Passiamo la maggior parte del nostro tempo a cercare di capire perchè un muro non è caduto durante il bombardamento quotidiano della nostra vita.
Invece di aggrapparci al fatto che rimane ben saldo a terra, restiamo perplessi dinnanzi alla sua forza.
Siamo deboli. Ci disarmiamo cosi tanto da spingerci da soli per cadere.
Forse un pò di polvere fa bene.
Io resto sveglia. La notte, il giorno, sempre. Con le occhiaie che pesano, e le palpebre che vogliono chiudersi e sognare. No. Ho voglia di quel soffitto bianco ancora e ancora.

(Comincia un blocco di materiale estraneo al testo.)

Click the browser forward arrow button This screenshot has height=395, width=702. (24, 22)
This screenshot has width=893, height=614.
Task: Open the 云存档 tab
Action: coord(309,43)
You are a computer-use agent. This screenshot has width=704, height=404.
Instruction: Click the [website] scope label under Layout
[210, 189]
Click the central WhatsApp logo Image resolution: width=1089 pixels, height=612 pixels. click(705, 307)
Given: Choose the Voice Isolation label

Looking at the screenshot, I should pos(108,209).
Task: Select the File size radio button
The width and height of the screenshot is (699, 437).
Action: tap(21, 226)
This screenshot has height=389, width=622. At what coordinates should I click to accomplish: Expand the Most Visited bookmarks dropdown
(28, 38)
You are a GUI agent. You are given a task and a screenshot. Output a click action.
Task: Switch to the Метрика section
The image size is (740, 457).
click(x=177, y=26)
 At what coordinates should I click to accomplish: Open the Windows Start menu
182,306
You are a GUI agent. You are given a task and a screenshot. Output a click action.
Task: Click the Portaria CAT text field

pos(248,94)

Voglio sbatterci ogni pensiero possibile ed esaurire tutto prima di potermi addormentare.
Tutto, perchè se ci lascio i pensieri dentro, poi mi ritrovo ad aver paura di sognare.
E la cosa, è successa per davvero.
Siamo pronti a ricominciare ogni giorno scendendo dal letto, e non vediamo l'ora di tornare in quel letto ripromettendoci di restarci di più.
Cosa ci spinge ad alzarci? Cosa?
Mi chiedo se sia un'illusione o una pazzia. Mi chiedo se sia la paura.
Io devo correre. Voglio la velocità. Quando ho paura premo forte l'acceleratore e mi lascio violentare dall'adrenalina. Finchè la razionalità del mio pensiero non mi frena e mi dice che devo rallentare, finchè non mi ritrovo col cuore in gola per una curva fatta con un pò troppo rischio.
Ma la strada è sgombra. Non c'è mai nessuno quando lo faccio...
"se non è davvero solo".
E' sempre sgombra. A volte suono il clacson perchè sto aspettando qualcuno, per dire "ehi, sono qui, scendi che devi correre un pò con me!".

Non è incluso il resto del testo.